A Sport Losing Its Way:
F1 used to be about raw speed, mechanical mastery, and the roar of engines—not laser shows and celebrity cameos. The O2 event, with its dazzling lights, smoke machines, and 20,000-seat arena, felt more like a pop concert than a motorsport celebration. Sure, unveiling all ten team liveries in one night sounds ambitious, but most of them barely changed from 2024—McLaren’s Zak Brown even admitted they kept theirs the same to honor last year’s title. Where’s the innovation? Where’s the edge? This wasn’t for the diehard fans who live for Qualifying battles or the smell of burnt rubber; it was a bloated PR stunt aimed at newcomers who wouldn’t know a diffuser from a doughnut. F1’s core base—those who’ve stuck by it through rain-soaked classics and nail-biting finishes—deserves better than this Hollywood fluff.

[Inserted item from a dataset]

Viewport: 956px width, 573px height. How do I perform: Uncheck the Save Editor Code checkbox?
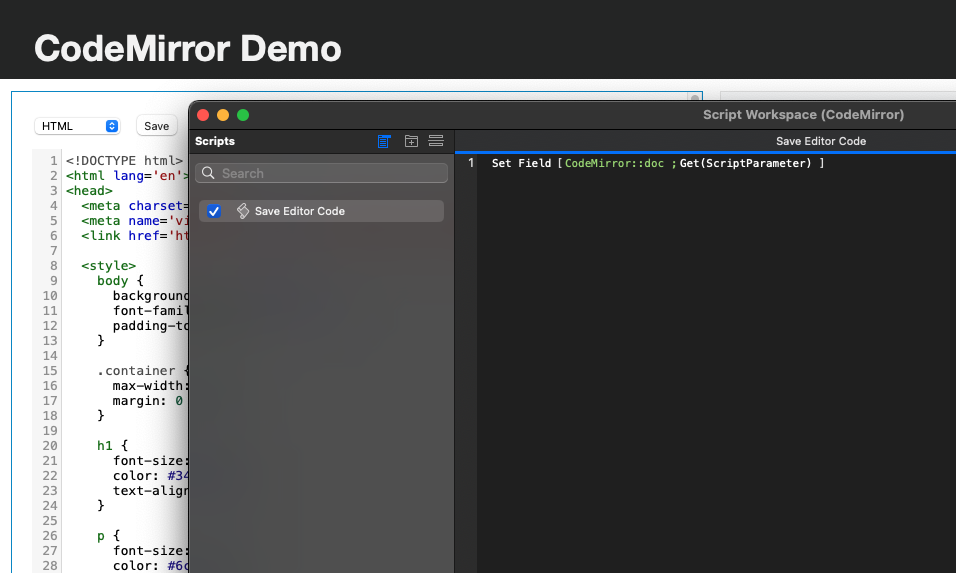coord(214,211)
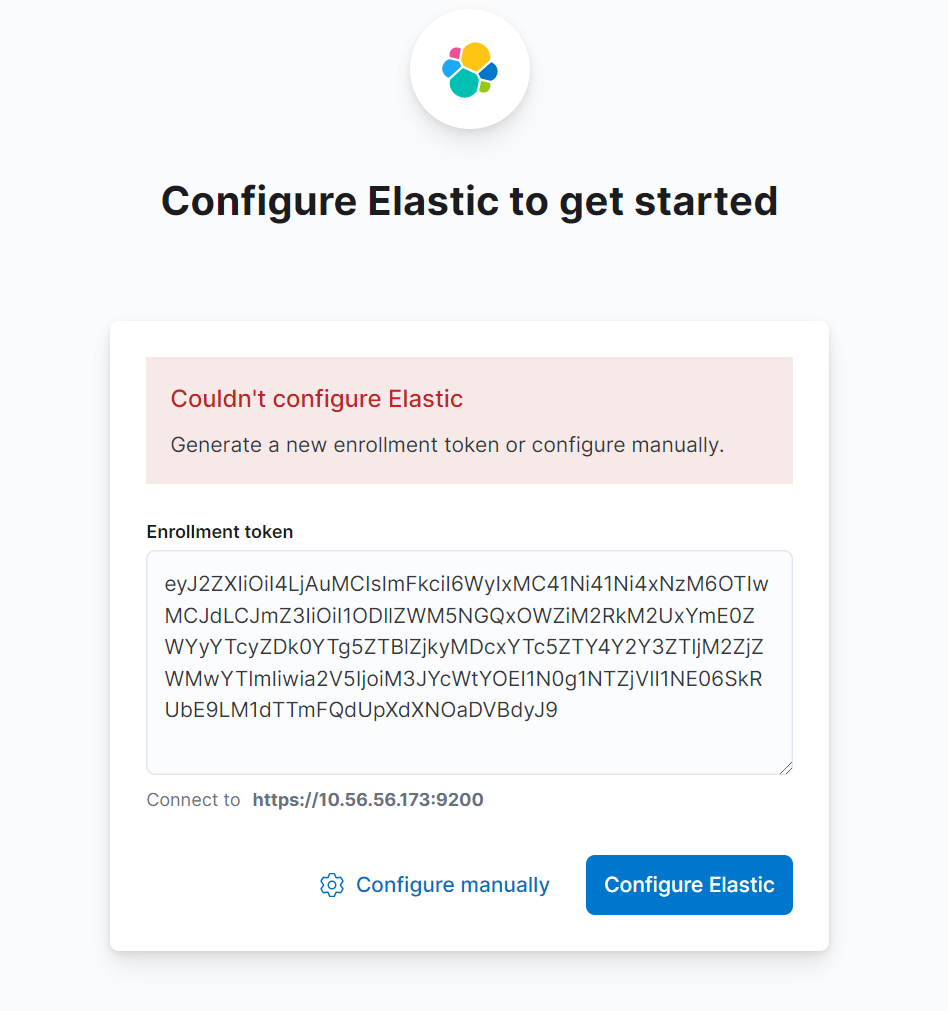Viewport: 948px width, 1011px height.
Task: Click the teal blob in the Elastic logo
Action: point(463,84)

Drivers Shine, Event Flops:
Give credit where it’s due: the drivers remain the beating heart of F1. Max Verstappen, fresh off his fourth straight title, commands respect for his relentless skill. Charles Leclerc’s finesse and Lewis Hamilton’s legacy—now in Ferrari red—still electrify the grid. These guys risk their lives at 200 mph, pushing machines to the limit, and they didn’t need this overhyped circus to prove their worth. The event itself? Pointless. It added nothing to the season’s buildup—no testing, no racing, just a parade of cars we’ll see plenty of in Bahrain next week. The drivers’ talent was on display, sure, but they could’ve shown it where it matters: on the track, not a stage.

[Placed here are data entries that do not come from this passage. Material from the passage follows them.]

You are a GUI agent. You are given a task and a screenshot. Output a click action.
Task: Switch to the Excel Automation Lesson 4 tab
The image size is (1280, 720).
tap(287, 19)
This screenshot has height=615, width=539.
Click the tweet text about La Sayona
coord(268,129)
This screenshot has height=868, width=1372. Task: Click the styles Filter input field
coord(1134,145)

FIA’s Iron Fist: Swearing Bans and Stifled Spirits:
Then there’s the FIA, the sport’s tone-deaf overlords, who’ve turned their rulebook into a straitjacket. Their latest obsession? A no-swearing policy that’s got drivers like Verstappen and Leclerc fined or slapped with community service for letting slip a well-earned expletive. New rules dish out fines up to €120,000, month-long bans, and points deductions for repeat offenders— all for words the FIA deems “coarse.” Are you kidding? These are elite athletes, not choirboys, and the heat of battle demands raw emotion, not scripted politeness. Celebrity chef Gordon Ramsay, a known F1 fan, tore into the policy at the event, saying, “These athletes push themselves to the extreme… let them be real, let it go.” His mic got cut mid-rant—ironic proof of the FIA’s thin skin—but the crowd roared in agreement. Even Ramsay gets it: F1’s grit is its lifeblood, and the FIA’s sanitizing it to death.
Drivers Checked Out:
The drivers’ body language told the real story. Charles Leclerc and Lewis Hamilton were spotted playing chess backstage—chess!—while Max Verstappen looked like he’d rather be anywhere else, his scowl saying it all. “I hope I’m sick that week,” Max had quipped before the event, and who can blame him? These guys live for competition, not photo ops. Host Jack Whitehall tried to poke fun— “Cheer up, Max, it could’ve been worse—you could be sitting next to George Russell”—but the crowd’s laughs couldn’t mask the truth: the drivers were as disinterested as the fans tuning out this overblown sideshow.
Conclusion:
The O2 launch was a misfire—a glitzy distraction that proves F1’s drifting from its core. The drivers are the sport’s saving grace, their talent and passion undeniable, but they didn’t need this unnecessary event to shine. Meanwhile, the FIA’s suffocating rules, like the absurd swearing clampdown, are alienating the very spirit that made F1 legendary— a spirit Gordon Ramsay rightfully defended. If F1 wants to honor its 75 years, it should ditch the flash and get back to racing, where the real fans and real action live. Anything less is a betrayal of what built this sport.